Exercise goal:
Only the line containing "CERTIFIKATER (334, 2253)" and those after it, up to the end of the records below, are to be set down, exactly as written.
--- Supplied data ---
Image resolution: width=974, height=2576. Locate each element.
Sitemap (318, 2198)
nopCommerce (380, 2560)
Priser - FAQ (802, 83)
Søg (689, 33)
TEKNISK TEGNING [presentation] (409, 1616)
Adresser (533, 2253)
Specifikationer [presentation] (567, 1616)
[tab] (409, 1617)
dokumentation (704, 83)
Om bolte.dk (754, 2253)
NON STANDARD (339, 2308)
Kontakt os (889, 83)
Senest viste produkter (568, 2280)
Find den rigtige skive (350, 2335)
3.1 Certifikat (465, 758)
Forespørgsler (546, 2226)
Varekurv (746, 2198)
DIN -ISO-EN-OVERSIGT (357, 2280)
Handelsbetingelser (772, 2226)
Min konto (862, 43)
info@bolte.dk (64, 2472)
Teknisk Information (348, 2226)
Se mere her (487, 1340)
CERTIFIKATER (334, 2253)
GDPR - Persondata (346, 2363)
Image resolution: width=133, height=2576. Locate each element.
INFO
---
Response for this exercise:
CERTIFIKATER (334, 2253)
GDPR - Persondata (346, 2363)
Image resolution: width=133, height=2576. Locate each element.
INFO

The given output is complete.